== Given instruction a ==
In the records, edit the lines from the one with "click on Collaboration." up to and including the one with "next month is", replacing "screenshot" with "screen capture" and leaving everything else unchanged.

== Text section ==
══════
So anyways, an argument erupted among my fearless peers.... After Hollywood is done with Transformers & G.I. Joe, what sacred 80's Toy/Cartoon franchise would be the next lamb for slaughter? Here is what me and a fifth of So-Co came up with:

 

Voltron: I actually hear this is already in the works, but why not make it a comedy? What if Voltron exists here on planet Earth....in Beverly Hills? Why can't the Black Lion rest underneath the Hollywood Sign? Why not Paris Hilton for the Princess? Koran is played by the fabulous Rip Taylor. Yes, it would be Voltron 90210.  And what the hell happened to Sven? He shows up in the pilot and breaks his leg so the princess can pilot the blue lion?

 

Silverhawks - THE MUSICAL!: Combine the outrageous success of Disney's Merchandizing Juggernaught High School the Musical and set it in an obscure 80's cartoon/toy franchise that is in NO WAY a clone of the Thundercats series. THe main song could be "Silver-Silver-SILVERHAWKS, HO!!!!" It could be a kick ass rock opera with Mumrah...er, I mean MONSTAR played by Rocky Horror Tim Curry. THe soundtrack will include the surefire hits "It's not proper being Copper" and "Tallyhawks and Tallywackers!" Terry Gilliam to direct.

 

M.A.S.K. - Billionare NAMBLA member Matt Tracker assembles a mystery team of helmet polishing knob hobbers who spell Command with the letter 'K'. Brian Cox is the obvious choice for Miles Mayhem, but why not complete the exploitation... remake the NASCAR-ish story line to really piss off the fans. Buddy "CLUTCH" Hawks could be played by Corey Feldman. Bruce "Stereotype" Soto could be played by Dat Phan, Dusty "Whee-Doggie" Hayes played by that guy from the OC, and Hondo "Token" MaClean played by Tracy Morgan. The coolest character with the gayest mask Brad "Hocus-Pocus" Turner will be played by James Marsden while potential lesbian Gloria "no makeup" Baker could be played by that chick from Wedding Crashers. No, the other one. Grab some snotty kid actor from the Disney channel to play Tracker's meddling son Scott and give him a cool transforming motor-scooter who talks like C-3P0. Wachowski Brothers to direct.
══════
== Given instruction b ==
Name every actor the post about remaking 80's franchises proposes by name for a role in its M.A.S.K. section.

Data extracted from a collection
══════
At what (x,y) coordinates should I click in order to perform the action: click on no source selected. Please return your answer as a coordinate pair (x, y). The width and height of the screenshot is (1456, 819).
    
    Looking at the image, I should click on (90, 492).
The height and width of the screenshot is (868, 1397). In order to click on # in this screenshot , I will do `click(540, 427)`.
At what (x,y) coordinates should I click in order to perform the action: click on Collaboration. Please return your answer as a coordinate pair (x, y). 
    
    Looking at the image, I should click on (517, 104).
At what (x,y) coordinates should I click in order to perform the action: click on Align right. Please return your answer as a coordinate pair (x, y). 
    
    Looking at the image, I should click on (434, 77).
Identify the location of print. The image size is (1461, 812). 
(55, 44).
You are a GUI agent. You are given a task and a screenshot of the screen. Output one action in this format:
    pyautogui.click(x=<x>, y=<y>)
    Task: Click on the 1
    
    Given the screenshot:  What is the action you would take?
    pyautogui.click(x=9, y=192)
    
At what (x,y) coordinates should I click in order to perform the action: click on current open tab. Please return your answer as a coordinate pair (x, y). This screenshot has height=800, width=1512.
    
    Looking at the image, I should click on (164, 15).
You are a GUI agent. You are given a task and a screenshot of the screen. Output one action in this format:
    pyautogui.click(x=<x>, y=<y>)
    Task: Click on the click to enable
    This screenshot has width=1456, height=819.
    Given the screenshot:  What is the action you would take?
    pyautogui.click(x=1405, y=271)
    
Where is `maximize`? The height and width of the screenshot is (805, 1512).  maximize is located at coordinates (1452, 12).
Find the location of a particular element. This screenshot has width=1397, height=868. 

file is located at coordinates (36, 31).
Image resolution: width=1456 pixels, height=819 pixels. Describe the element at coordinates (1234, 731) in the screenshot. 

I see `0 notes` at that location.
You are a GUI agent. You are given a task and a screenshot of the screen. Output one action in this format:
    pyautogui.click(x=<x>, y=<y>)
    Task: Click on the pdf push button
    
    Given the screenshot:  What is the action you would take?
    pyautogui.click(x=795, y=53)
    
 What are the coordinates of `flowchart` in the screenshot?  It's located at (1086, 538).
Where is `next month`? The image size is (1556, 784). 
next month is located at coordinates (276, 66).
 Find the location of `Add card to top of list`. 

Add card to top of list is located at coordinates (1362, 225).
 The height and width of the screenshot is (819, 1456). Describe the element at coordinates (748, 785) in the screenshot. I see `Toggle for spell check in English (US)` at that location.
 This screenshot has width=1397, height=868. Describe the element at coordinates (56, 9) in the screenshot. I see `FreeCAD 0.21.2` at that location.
══════
== Correct response a ==
At what (x,y) coordinates should I click in order to perform the action: click on Collaboration. Please return your answer as a coordinate pair (x, y). 
    
    Looking at the image, I should click on (517, 104).
At what (x,y) coordinates should I click in order to perform the action: click on Align right. Please return your answer as a coordinate pair (x, y). 
    
    Looking at the image, I should click on (434, 77).
Identify the location of print. The image size is (1461, 812). 
(55, 44).
You are a GUI agent. You are given a task and a screen capture of the screen. Output one action in this format:
    pyautogui.click(x=<x>, y=<y>)
    Task: Click on the 1
    
    Given the screen capture:  What is the action you would take?
    pyautogui.click(x=9, y=192)
    
At what (x,y) coordinates should I click in order to perform the action: click on current open tab. Please return your answer as a coordinate pair (x, y). This screen capture has height=800, width=1512.
    
    Looking at the image, I should click on (164, 15).
You are a GUI agent. You are given a task and a screen capture of the screen. Output one action in this format:
    pyautogui.click(x=<x>, y=<y>)
    Task: Click on the click to enable
    This screen capture has width=1456, height=819.
    Given the screen capture:  What is the action you would take?
    pyautogui.click(x=1405, y=271)
    
Where is `maximize`? The height and width of the screen capture is (805, 1512).  maximize is located at coordinates (1452, 12).
Find the location of a particular element. This screen capture has width=1397, height=868. 

file is located at coordinates (36, 31).
Image resolution: width=1456 pixels, height=819 pixels. Describe the element at coordinates (1234, 731) in the screen capture. 

I see `0 notes` at that location.
You are a GUI agent. You are given a task and a screen capture of the screen. Output one action in this format:
    pyautogui.click(x=<x>, y=<y>)
    Task: Click on the pdf push button
    
    Given the screen capture:  What is the action you would take?
    pyautogui.click(x=795, y=53)
    
 What are the coordinates of `flowchart` in the screen capture?  It's located at (1086, 538).
Where is `next month`? The image size is (1556, 784). 
next month is located at coordinates (276, 66).

== Correct response b ==
Brian Cox, Corey Feldman, Dat Phan, Tracy Morgan, James Marsden